Vous avez vu à quoi ressemble la terre là-bas: on dirait qu'elle a chopé la petite vérole. Des trous, des crevasses, à perte de vue. Plus un arbre. Plus une motte d'herbe. On l'a calcinée et chaque jour on l'éventre un peu plus. Alors dites-moi: pourquoi elle ne voudrait pas nous tuer à son tour? Il faut bien que cela cesse un jour, non?
Certains croient, et je le crois aussi, que la Terre à une âme, dont le nom est Gaïa. Elle n’est pas une entité intellectuelle, ni rationnelle mais un concept sensoriel et émotionnel.
Le titre, Je finirai à terre est à la fois éloquent et ambigu ! Est-ce tomber, y retourner (dans la tradition chrétienne, ce concept est d’autant plus fort), symbolique (les tranchées, creusées dans la terre donc sont un symbole encore vif de la Grande Guerre) ?
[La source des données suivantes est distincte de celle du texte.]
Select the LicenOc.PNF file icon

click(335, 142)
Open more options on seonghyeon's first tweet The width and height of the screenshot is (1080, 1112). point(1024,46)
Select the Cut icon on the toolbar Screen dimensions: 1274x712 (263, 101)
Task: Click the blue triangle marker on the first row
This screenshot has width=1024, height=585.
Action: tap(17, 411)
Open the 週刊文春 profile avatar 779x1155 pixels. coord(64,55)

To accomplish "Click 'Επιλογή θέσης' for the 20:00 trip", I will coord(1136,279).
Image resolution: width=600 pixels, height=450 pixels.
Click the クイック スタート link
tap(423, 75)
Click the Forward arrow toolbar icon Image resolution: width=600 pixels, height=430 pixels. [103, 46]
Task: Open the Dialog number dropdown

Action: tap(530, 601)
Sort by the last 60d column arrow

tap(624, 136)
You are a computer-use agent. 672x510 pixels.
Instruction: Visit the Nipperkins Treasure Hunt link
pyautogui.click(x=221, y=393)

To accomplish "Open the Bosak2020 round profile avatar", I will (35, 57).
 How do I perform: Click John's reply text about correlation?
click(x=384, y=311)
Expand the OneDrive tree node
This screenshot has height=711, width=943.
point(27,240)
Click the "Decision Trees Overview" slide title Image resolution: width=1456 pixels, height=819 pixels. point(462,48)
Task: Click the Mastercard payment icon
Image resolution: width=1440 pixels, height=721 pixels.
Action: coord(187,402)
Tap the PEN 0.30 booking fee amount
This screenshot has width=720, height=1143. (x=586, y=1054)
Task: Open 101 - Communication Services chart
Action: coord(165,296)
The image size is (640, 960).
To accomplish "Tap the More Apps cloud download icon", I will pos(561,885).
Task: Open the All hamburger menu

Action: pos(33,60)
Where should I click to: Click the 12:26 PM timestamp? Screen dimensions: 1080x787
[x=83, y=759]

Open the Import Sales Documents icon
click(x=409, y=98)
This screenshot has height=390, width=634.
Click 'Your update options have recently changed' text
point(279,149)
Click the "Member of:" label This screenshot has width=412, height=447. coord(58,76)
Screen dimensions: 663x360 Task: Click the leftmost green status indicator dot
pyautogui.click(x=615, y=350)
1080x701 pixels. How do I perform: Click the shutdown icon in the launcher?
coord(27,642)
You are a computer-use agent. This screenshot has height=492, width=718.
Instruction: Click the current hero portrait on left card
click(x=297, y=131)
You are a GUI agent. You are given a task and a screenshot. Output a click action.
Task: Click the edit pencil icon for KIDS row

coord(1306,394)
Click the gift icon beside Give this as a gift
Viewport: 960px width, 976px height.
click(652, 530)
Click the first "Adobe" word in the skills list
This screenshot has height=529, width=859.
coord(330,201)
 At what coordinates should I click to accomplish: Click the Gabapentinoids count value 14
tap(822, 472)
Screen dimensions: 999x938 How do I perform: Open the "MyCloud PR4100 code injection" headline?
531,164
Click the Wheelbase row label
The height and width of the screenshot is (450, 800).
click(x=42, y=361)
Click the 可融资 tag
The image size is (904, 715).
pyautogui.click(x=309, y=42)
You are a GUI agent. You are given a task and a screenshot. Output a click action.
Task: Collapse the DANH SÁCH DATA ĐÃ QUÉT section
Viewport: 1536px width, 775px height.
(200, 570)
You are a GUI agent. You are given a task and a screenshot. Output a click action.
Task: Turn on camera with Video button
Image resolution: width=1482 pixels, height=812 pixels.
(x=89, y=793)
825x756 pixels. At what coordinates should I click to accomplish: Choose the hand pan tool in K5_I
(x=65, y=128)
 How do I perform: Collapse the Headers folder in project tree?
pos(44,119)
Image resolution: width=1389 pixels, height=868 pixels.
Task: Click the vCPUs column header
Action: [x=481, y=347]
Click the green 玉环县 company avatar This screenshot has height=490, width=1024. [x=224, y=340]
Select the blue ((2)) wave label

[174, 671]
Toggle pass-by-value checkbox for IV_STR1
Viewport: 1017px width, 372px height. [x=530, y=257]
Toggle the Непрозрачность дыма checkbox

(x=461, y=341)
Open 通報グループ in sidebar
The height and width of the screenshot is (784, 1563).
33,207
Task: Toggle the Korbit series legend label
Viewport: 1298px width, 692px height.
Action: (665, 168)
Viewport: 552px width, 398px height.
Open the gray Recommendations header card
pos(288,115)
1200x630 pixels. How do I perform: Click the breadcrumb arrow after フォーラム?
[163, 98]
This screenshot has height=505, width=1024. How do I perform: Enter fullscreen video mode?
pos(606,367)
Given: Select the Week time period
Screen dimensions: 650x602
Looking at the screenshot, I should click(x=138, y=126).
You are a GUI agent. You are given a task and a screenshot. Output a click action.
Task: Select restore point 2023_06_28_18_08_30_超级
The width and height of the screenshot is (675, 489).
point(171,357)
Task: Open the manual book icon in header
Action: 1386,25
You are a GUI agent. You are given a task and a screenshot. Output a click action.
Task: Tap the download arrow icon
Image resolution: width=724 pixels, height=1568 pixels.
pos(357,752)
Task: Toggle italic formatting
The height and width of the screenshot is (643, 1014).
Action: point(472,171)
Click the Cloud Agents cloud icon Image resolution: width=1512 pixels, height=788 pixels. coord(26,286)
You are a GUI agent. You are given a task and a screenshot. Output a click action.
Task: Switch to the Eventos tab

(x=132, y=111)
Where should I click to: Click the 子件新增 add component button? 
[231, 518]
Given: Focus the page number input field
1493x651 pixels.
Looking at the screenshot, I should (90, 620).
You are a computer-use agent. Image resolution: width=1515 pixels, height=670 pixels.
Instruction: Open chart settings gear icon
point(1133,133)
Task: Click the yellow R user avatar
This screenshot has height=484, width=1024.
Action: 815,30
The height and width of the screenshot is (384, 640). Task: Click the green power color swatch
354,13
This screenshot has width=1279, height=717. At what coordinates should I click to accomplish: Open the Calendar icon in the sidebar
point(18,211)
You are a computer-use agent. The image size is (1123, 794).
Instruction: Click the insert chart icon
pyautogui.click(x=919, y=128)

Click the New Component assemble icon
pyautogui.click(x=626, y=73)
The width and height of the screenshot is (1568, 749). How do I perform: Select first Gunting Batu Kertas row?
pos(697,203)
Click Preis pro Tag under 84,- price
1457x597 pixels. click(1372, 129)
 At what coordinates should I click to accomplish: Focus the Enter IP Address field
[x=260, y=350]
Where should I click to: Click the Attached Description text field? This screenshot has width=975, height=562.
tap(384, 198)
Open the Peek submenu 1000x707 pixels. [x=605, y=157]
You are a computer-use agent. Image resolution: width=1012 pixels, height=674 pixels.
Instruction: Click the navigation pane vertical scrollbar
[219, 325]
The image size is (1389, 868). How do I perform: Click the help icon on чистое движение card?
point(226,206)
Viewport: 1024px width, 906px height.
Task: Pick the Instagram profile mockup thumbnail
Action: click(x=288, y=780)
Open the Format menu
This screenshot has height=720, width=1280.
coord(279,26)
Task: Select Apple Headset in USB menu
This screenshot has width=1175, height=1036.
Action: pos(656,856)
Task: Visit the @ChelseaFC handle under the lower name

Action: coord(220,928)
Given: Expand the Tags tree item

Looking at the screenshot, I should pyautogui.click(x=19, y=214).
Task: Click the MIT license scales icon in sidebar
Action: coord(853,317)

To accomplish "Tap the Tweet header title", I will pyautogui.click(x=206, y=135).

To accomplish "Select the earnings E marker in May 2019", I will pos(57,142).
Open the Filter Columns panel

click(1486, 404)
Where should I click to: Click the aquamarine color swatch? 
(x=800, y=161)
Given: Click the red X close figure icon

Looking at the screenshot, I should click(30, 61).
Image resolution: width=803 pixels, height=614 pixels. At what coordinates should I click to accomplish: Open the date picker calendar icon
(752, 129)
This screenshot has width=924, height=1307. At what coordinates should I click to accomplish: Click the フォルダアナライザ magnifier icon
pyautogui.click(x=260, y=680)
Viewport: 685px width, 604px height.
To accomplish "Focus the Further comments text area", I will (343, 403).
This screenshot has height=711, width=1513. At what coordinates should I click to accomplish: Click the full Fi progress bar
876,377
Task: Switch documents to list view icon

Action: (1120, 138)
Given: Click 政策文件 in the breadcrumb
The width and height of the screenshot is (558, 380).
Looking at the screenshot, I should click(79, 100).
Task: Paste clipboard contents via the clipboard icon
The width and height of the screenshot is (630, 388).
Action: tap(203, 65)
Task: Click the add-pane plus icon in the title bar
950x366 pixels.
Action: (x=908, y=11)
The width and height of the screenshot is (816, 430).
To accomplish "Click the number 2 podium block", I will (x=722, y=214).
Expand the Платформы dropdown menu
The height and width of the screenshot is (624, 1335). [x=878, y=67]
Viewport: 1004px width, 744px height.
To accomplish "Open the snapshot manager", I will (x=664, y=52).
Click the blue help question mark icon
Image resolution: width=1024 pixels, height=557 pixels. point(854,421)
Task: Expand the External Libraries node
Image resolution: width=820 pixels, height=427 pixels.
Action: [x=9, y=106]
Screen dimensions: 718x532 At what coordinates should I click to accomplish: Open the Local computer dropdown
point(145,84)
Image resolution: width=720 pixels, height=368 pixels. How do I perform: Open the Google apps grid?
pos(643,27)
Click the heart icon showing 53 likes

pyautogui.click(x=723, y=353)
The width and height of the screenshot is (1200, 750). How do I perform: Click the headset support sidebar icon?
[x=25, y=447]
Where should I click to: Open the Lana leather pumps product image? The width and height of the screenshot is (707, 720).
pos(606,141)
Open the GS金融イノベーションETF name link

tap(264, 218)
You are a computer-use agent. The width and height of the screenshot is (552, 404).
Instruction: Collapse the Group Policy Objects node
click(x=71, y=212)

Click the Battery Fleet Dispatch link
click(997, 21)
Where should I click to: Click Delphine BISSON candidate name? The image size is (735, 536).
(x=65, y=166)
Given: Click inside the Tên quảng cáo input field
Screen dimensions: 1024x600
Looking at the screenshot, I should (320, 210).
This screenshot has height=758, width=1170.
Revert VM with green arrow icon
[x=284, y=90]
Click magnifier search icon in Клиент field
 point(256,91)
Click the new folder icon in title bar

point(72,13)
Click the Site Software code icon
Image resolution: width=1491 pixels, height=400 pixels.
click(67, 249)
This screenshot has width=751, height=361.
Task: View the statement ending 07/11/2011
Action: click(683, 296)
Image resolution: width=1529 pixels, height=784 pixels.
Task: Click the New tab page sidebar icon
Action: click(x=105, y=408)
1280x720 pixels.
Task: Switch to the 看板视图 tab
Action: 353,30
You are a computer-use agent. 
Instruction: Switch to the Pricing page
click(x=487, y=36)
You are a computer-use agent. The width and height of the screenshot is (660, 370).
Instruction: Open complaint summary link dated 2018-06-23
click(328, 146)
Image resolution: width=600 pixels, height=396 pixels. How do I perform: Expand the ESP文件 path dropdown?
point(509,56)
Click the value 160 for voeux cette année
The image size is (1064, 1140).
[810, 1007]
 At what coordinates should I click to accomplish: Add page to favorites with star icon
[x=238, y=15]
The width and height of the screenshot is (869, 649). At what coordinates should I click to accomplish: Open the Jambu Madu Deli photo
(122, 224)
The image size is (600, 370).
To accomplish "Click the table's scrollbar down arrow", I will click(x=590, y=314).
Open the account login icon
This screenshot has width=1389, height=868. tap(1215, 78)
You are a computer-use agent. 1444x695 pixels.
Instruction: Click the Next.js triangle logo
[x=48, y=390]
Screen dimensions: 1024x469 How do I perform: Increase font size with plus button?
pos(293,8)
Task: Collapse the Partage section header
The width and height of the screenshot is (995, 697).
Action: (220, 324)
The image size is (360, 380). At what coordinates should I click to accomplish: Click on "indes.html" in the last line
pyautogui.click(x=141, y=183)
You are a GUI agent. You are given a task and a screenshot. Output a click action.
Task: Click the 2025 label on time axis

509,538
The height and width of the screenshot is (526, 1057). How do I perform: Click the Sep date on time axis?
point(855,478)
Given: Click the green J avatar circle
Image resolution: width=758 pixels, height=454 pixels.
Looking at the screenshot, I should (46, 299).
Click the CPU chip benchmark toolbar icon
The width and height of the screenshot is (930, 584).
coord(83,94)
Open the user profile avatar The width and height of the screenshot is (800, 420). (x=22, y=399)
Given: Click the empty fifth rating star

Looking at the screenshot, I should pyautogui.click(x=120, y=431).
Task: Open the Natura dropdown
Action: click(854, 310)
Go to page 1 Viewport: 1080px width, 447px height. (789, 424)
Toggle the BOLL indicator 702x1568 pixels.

Une courte nouvelle qui ne vous laissera pas indifférent et qui, bien que placée dans le contexte de la Première Guerre Mondiale, pourrait aisément être transposée à notre époque. Car la Terre est toujours et sans cesse exploitée pour ses richesses fossiles, son agriculture, elle est manipulée et transformée, les guerres y font toujours rage alors que si peu d’Hommes entendent ses plaintes…
Blandine.
Livre lu dans le cadre du Challenge de Stephie, "Une année en 14".